_Work request_
Please output the section of the listing below that opens with the line containing "Click the shopping" and closes with the line containing "Given: Select the Phương tiện công cộng chip", exactly and with nothing else.

_Material for this task_

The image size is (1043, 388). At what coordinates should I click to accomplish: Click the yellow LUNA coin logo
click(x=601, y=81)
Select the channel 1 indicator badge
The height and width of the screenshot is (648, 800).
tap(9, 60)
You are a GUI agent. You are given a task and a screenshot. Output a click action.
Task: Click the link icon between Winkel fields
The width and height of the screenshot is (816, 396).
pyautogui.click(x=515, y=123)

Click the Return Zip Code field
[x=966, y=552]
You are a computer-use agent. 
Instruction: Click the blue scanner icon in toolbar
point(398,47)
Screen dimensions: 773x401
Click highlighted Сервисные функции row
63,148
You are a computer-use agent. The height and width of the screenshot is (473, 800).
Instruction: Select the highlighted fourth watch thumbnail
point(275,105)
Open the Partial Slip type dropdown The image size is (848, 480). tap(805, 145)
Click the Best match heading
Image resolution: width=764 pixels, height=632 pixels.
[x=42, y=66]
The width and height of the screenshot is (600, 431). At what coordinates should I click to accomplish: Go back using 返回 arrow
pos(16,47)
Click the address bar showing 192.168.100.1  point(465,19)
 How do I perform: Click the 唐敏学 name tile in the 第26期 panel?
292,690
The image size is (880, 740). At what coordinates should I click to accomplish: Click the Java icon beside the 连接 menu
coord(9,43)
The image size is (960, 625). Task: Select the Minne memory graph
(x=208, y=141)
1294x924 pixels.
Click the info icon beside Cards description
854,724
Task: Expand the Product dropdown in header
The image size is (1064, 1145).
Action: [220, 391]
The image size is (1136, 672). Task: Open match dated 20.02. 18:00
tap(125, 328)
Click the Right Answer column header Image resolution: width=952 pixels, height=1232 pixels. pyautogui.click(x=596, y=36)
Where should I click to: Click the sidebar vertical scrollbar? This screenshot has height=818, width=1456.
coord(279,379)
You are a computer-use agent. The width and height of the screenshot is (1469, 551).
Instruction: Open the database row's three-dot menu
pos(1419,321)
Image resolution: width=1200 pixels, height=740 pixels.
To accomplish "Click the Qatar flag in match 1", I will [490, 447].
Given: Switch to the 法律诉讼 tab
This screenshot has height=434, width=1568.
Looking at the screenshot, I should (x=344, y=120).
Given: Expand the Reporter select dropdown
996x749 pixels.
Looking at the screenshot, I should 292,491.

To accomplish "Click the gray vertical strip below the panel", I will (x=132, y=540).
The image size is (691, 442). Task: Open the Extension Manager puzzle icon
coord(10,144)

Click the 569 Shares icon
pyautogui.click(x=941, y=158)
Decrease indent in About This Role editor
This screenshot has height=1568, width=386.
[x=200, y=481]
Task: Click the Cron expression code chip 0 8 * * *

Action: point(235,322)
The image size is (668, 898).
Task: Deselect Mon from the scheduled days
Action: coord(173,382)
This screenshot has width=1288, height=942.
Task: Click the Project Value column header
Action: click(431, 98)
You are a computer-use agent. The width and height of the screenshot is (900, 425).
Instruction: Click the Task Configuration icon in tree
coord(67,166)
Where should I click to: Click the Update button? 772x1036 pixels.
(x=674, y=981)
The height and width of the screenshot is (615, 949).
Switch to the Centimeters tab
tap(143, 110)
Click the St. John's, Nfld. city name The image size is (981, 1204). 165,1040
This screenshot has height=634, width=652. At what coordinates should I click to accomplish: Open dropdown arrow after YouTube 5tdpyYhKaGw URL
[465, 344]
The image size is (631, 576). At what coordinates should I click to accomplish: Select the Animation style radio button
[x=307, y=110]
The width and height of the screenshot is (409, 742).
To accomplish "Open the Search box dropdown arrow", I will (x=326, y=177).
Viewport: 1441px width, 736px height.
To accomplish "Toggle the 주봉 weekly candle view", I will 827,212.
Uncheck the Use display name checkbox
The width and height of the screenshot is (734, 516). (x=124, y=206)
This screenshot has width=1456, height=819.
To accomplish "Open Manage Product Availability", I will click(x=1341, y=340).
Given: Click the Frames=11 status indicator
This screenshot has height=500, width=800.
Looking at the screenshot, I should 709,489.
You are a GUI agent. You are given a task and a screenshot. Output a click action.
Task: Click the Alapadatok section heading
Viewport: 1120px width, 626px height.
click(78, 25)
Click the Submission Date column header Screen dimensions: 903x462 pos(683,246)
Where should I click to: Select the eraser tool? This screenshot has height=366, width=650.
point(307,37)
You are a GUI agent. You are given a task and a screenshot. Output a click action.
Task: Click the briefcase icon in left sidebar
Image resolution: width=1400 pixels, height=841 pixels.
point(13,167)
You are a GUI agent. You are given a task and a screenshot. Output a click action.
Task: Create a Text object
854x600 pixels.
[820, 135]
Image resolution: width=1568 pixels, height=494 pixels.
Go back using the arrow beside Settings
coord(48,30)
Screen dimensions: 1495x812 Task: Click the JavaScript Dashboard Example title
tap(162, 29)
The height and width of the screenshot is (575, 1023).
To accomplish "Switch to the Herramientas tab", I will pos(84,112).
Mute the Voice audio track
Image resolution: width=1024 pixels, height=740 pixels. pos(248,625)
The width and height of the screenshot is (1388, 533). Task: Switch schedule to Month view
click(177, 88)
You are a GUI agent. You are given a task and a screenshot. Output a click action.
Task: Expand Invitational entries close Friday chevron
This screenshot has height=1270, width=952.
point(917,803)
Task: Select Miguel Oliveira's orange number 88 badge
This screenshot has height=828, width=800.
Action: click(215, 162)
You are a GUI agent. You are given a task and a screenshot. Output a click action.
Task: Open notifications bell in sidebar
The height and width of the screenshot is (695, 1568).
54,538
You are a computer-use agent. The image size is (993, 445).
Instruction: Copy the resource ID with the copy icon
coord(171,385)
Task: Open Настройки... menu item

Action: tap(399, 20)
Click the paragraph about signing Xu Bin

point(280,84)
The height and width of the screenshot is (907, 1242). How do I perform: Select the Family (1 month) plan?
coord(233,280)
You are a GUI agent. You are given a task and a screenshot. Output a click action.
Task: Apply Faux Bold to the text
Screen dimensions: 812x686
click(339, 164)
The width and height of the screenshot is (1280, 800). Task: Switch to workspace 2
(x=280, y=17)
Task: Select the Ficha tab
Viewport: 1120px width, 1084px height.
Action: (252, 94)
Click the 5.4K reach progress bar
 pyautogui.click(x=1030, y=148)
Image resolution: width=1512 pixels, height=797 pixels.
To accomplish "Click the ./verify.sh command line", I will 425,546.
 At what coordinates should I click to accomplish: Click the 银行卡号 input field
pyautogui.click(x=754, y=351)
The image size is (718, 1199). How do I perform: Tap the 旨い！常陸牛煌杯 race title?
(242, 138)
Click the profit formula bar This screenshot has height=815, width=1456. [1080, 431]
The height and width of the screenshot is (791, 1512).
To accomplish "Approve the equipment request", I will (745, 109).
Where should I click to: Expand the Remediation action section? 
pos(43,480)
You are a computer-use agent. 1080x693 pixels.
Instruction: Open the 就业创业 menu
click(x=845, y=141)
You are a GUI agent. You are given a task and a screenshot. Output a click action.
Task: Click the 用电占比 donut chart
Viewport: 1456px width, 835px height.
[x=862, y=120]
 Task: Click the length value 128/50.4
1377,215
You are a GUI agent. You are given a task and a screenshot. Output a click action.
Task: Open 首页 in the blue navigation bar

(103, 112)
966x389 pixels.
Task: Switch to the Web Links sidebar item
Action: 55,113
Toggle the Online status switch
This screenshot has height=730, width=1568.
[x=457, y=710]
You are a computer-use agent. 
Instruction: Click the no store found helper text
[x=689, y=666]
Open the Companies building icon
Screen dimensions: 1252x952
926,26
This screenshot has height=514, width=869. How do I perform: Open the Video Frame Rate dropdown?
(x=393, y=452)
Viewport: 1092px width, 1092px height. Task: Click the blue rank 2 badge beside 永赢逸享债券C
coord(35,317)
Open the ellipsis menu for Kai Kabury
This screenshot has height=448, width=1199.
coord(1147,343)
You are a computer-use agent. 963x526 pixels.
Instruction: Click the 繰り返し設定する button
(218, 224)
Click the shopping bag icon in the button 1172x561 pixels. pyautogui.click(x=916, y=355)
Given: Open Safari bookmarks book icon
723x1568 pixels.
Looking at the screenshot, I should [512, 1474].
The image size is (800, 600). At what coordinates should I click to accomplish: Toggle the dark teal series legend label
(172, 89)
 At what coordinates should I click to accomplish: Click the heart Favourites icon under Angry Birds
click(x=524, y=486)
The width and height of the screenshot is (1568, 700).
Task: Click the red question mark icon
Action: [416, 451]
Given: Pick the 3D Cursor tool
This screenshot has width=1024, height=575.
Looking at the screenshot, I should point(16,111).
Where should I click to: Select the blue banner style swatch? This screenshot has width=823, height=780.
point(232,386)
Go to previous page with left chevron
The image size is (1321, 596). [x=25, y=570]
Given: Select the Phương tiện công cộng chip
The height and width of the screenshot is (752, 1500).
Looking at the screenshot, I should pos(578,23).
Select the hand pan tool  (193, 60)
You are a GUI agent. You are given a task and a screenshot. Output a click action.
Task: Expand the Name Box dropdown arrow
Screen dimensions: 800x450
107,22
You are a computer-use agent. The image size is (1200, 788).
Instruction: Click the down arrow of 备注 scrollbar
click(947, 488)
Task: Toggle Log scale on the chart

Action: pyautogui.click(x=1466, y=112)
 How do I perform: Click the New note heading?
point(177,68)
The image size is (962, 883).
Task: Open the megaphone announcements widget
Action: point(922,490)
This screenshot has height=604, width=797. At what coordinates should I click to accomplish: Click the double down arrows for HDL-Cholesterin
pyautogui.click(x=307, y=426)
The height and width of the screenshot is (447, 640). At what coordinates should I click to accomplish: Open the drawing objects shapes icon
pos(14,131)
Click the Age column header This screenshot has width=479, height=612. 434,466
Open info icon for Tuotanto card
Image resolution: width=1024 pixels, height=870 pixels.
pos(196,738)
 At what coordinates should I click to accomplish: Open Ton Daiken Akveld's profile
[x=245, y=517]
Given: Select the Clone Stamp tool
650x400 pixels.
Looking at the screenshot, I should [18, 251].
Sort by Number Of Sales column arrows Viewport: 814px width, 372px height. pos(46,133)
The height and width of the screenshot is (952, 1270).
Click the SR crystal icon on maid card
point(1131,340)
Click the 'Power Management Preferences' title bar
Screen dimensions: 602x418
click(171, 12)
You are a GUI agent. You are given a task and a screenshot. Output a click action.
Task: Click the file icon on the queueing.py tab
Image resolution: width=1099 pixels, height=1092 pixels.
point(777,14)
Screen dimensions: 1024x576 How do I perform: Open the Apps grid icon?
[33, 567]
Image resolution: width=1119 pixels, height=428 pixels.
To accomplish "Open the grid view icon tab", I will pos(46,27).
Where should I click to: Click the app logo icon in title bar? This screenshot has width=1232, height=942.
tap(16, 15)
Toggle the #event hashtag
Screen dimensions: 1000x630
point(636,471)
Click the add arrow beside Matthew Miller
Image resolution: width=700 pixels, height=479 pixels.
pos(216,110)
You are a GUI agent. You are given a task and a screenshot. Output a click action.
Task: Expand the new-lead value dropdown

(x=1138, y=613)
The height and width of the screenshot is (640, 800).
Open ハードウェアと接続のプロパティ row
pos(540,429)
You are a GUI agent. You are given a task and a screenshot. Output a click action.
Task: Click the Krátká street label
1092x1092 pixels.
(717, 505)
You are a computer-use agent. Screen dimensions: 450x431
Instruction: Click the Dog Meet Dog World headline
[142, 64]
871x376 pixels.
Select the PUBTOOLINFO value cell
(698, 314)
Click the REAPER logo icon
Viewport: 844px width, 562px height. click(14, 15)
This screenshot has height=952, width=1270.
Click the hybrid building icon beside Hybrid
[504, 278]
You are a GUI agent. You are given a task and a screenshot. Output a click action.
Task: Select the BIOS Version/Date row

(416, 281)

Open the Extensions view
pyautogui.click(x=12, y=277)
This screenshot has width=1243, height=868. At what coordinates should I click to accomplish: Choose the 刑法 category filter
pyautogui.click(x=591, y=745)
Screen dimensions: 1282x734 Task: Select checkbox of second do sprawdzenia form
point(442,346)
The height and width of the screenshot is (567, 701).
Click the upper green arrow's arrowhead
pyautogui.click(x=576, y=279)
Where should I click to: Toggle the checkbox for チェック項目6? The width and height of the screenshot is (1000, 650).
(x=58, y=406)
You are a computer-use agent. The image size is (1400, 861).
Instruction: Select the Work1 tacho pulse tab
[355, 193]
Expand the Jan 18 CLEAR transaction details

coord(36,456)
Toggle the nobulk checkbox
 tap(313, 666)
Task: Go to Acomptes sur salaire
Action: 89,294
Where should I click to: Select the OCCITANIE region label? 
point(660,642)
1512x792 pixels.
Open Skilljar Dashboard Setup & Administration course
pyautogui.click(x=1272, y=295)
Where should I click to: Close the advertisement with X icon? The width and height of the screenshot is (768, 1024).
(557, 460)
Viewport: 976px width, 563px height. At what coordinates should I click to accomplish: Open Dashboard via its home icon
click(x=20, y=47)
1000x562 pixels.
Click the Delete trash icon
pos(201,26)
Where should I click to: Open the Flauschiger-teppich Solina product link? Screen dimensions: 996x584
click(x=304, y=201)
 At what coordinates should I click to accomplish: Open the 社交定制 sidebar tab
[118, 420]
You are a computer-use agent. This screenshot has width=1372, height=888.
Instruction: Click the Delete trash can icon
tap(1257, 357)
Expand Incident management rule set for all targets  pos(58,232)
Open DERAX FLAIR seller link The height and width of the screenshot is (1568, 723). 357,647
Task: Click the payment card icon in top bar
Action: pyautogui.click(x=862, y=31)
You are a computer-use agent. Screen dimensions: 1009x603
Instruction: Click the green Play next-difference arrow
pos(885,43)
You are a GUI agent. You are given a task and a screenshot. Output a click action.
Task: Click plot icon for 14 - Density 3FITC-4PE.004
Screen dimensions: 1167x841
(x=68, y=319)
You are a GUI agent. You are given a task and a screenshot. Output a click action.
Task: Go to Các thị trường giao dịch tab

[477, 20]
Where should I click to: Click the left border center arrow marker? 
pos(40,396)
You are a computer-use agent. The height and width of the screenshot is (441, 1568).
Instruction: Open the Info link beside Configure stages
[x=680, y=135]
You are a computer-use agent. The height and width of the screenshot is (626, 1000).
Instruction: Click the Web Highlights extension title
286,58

_The completed task_
Click the shopping bag icon in the button 1172x561 pixels. pyautogui.click(x=916, y=355)
Given: Open Safari bookmarks book icon
723x1568 pixels.
Looking at the screenshot, I should [512, 1474].
The image size is (800, 600). At what coordinates should I click to accomplish: Toggle the dark teal series legend label
(172, 89)
 At what coordinates should I click to accomplish: Click the heart Favourites icon under Angry Birds
click(x=524, y=486)
The width and height of the screenshot is (1568, 700).
Task: Click the red question mark icon
Action: [416, 451]
Given: Pick the 3D Cursor tool
This screenshot has width=1024, height=575.
Looking at the screenshot, I should point(16,111).
Where should I click to: Select the blue banner style swatch? This screenshot has width=823, height=780.
point(232,386)
Go to previous page with left chevron
The image size is (1321, 596). [x=25, y=570]
Given: Select the Phương tiện công cộng chip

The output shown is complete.